## begin Working data

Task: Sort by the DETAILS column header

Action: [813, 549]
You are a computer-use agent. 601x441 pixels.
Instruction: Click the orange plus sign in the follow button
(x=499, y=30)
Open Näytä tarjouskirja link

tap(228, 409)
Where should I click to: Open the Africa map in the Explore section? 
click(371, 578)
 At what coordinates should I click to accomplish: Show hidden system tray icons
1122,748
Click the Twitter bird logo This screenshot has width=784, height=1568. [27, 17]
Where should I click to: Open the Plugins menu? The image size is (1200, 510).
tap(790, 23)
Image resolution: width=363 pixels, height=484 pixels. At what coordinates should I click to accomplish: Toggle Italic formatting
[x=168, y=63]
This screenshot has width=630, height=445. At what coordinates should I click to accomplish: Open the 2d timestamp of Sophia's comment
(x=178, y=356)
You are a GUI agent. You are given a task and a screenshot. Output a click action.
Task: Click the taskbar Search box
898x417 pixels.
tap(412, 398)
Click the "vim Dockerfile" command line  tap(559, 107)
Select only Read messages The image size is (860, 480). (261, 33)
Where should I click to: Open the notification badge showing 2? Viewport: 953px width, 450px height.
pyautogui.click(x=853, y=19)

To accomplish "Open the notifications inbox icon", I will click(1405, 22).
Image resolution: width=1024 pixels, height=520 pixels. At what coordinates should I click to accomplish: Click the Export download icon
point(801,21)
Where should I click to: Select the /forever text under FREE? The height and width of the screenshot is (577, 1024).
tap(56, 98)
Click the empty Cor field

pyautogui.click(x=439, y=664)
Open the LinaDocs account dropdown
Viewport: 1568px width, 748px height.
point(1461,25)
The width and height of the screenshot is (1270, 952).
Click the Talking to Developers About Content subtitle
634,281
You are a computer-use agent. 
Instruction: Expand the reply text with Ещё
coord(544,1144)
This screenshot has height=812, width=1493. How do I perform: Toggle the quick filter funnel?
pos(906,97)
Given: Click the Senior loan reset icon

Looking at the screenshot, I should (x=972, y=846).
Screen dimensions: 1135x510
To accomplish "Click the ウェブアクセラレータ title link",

## end Working data

> **Problem to work on**
Could you retype all of the data above, keeping every line and character unchanged?

> **Response to this task**
Task: Sort by the DETAILS column header

Action: [813, 549]
You are a computer-use agent. 601x441 pixels.
Instruction: Click the orange plus sign in the follow button
(x=499, y=30)
Open Näytä tarjouskirja link

tap(228, 409)
Where should I click to: Open the Africa map in the Explore section? 
click(371, 578)
 At what coordinates should I click to accomplish: Show hidden system tray icons
1122,748
Click the Twitter bird logo This screenshot has width=784, height=1568. [27, 17]
Where should I click to: Open the Plugins menu? The image size is (1200, 510).
tap(790, 23)
Image resolution: width=363 pixels, height=484 pixels. At what coordinates should I click to accomplish: Toggle Italic formatting
[x=168, y=63]
This screenshot has width=630, height=445. At what coordinates should I click to accomplish: Open the 2d timestamp of Sophia's comment
(x=178, y=356)
You are a GUI agent. You are given a task and a screenshot. Output a click action.
Task: Click the taskbar Search box
898x417 pixels.
tap(412, 398)
Click the "vim Dockerfile" command line  tap(559, 107)
Select only Read messages The image size is (860, 480). (261, 33)
Where should I click to: Open the notification badge showing 2? Viewport: 953px width, 450px height.
pyautogui.click(x=853, y=19)

To accomplish "Open the notifications inbox icon", I will click(1405, 22).
Image resolution: width=1024 pixels, height=520 pixels. At what coordinates should I click to accomplish: Click the Export download icon
point(801,21)
Where should I click to: Select the /forever text under FREE? The height and width of the screenshot is (577, 1024).
tap(56, 98)
Click the empty Cor field

pyautogui.click(x=439, y=664)
Open the LinaDocs account dropdown
Viewport: 1568px width, 748px height.
point(1461,25)
The width and height of the screenshot is (1270, 952).
Click the Talking to Developers About Content subtitle
634,281
You are a computer-use agent. 
Instruction: Expand the reply text with Ещё
coord(544,1144)
This screenshot has height=812, width=1493. How do I perform: Toggle the quick filter funnel?
pos(906,97)
Given: Click the Senior loan reset icon

Looking at the screenshot, I should (x=972, y=846).
Screen dimensions: 1135x510
To accomplish "Click the ウェブアクセラレータ title link",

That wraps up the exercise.